- [Written exercise]: Return every line of the records that contains the word "agent", copying each such line in full.

-- Start of Information shown --

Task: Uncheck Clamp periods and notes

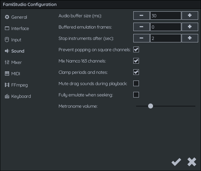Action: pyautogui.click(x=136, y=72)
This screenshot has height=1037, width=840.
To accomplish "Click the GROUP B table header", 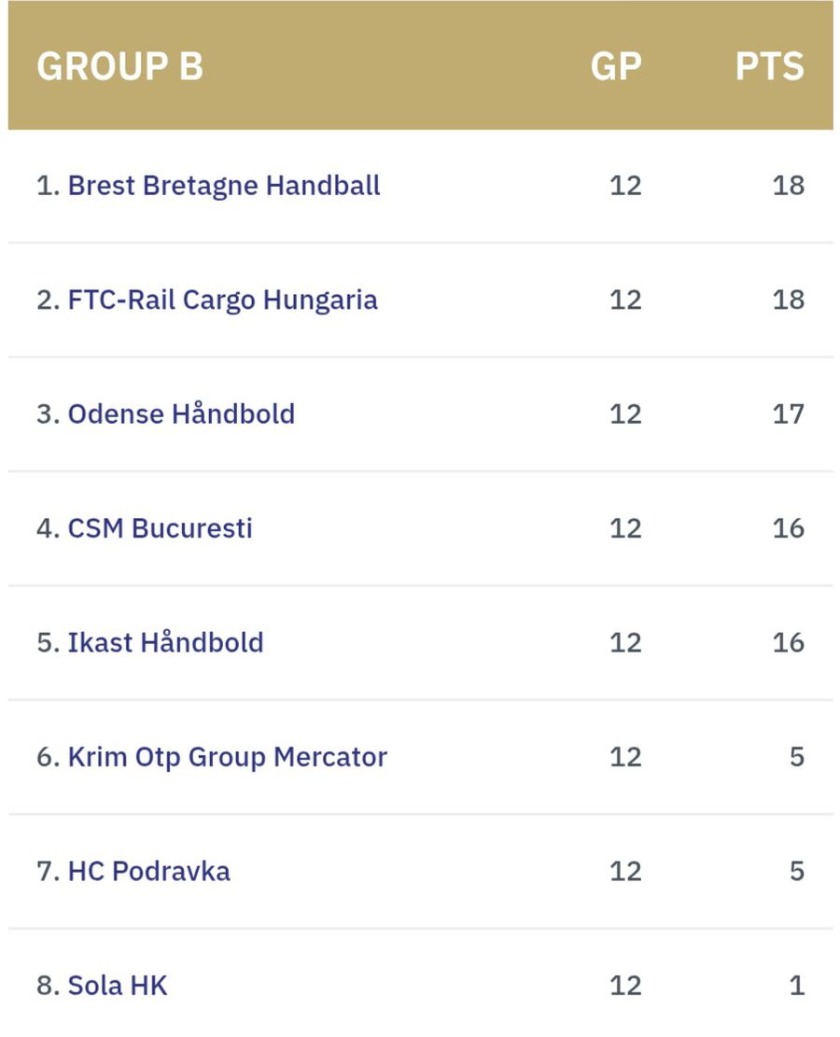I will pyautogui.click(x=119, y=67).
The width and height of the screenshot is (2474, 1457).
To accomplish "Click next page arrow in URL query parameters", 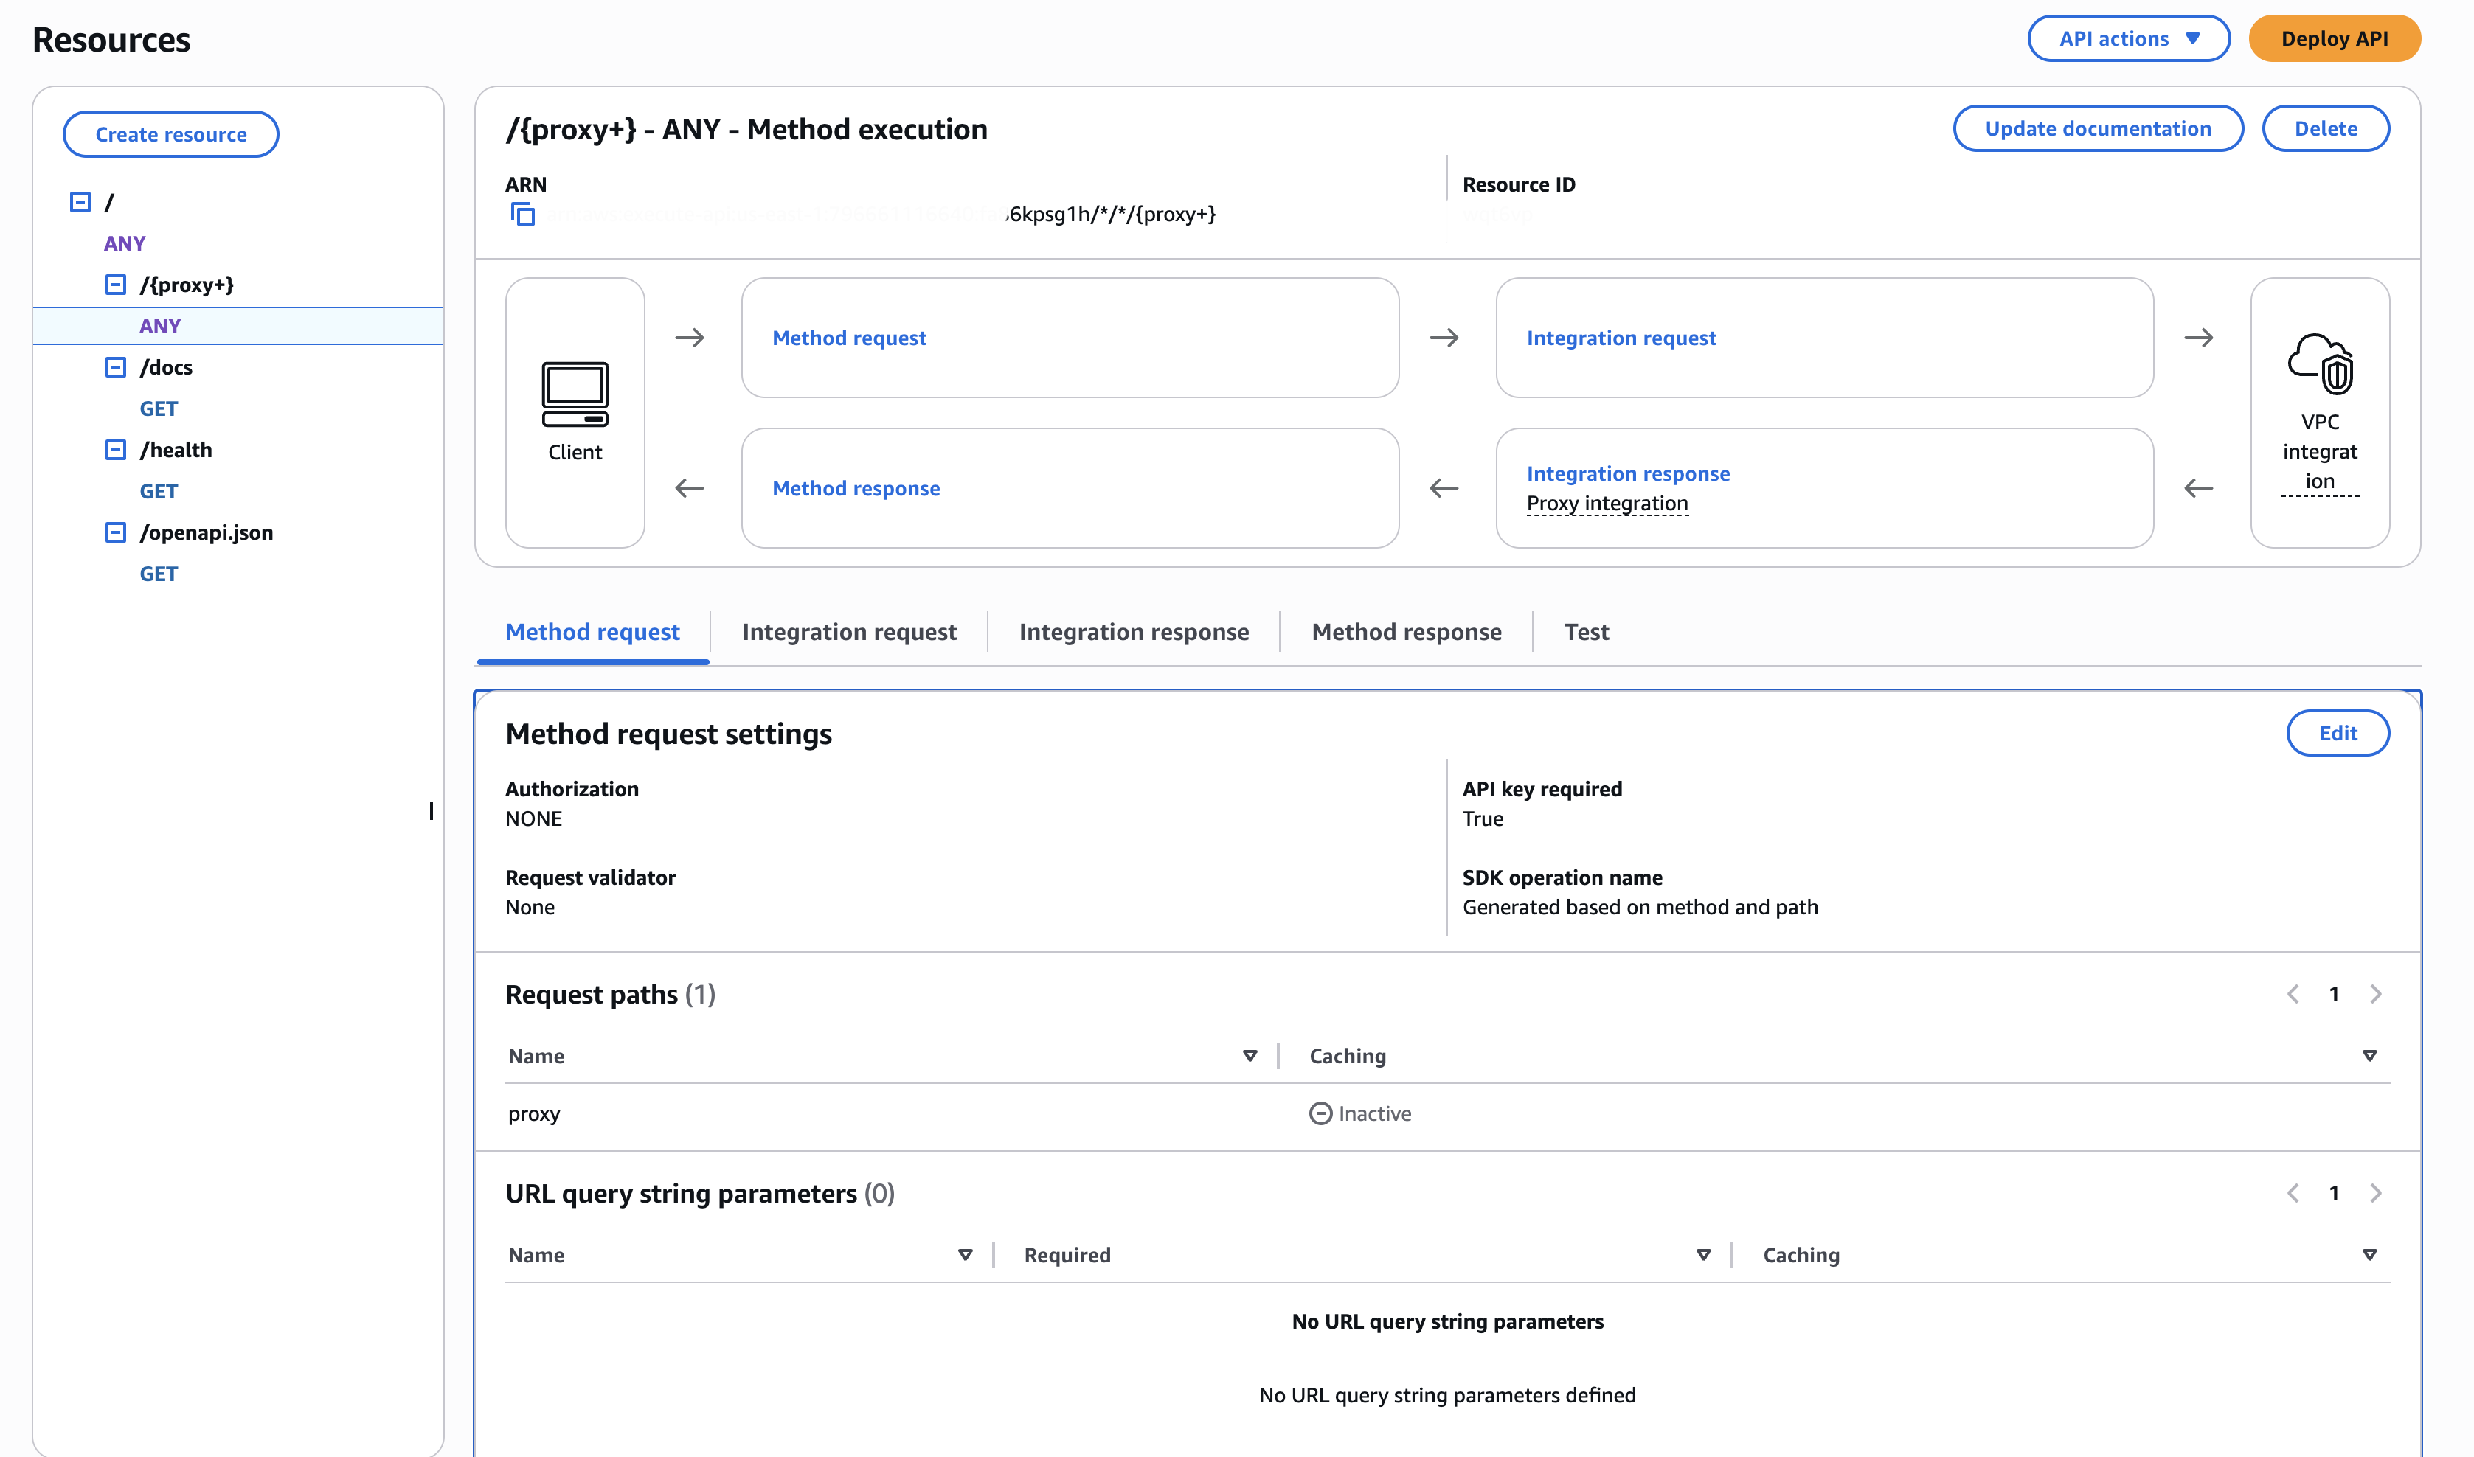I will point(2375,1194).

-- End of Information shown --
-- Start of Information shown --

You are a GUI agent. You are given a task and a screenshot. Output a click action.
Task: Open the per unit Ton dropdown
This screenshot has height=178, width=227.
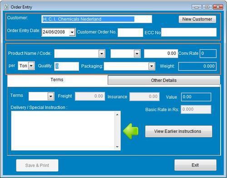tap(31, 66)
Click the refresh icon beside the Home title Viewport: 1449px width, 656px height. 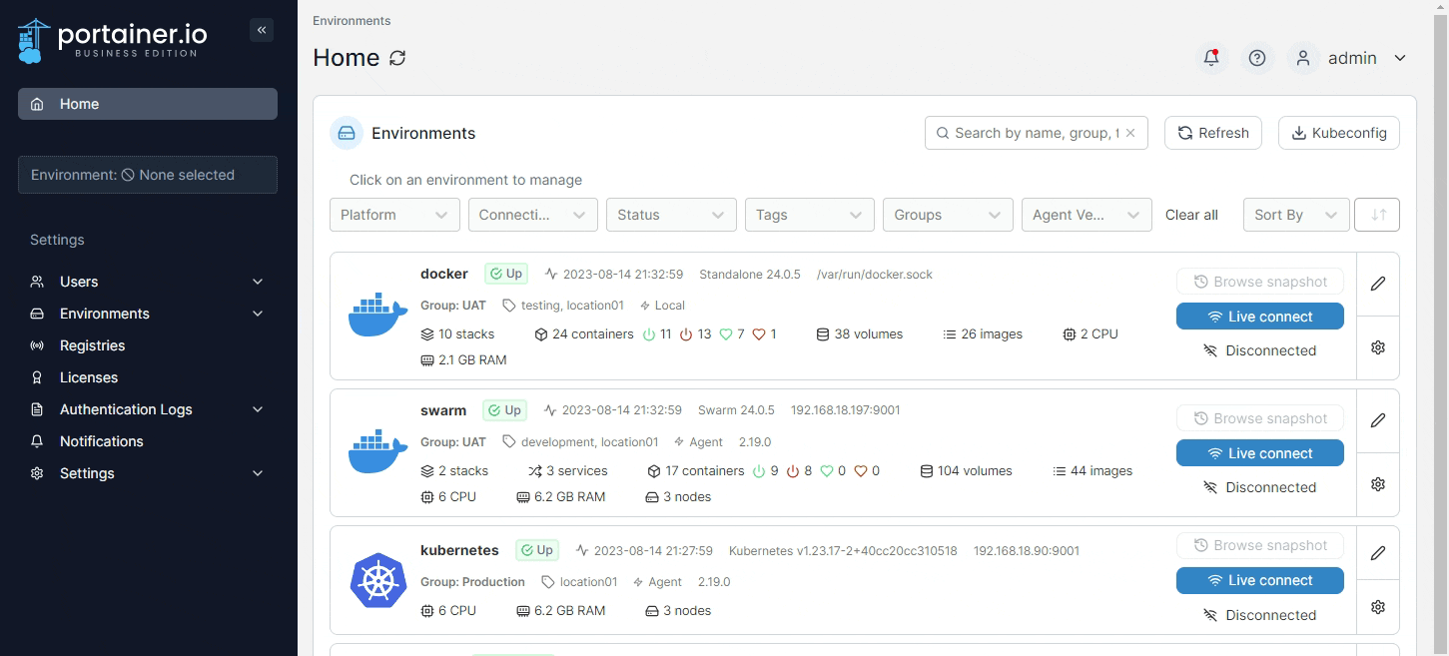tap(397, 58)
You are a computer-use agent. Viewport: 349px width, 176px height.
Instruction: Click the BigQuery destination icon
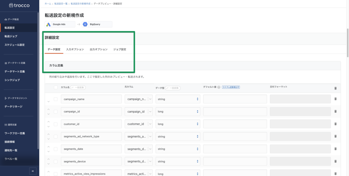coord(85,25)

-- End of Information shown --

- [Worked answer]:
You are a GUI agent. You are given a task and a screenshot. Output a click action.
You are a computer-use agent. Viewport: 349px width, 176px height.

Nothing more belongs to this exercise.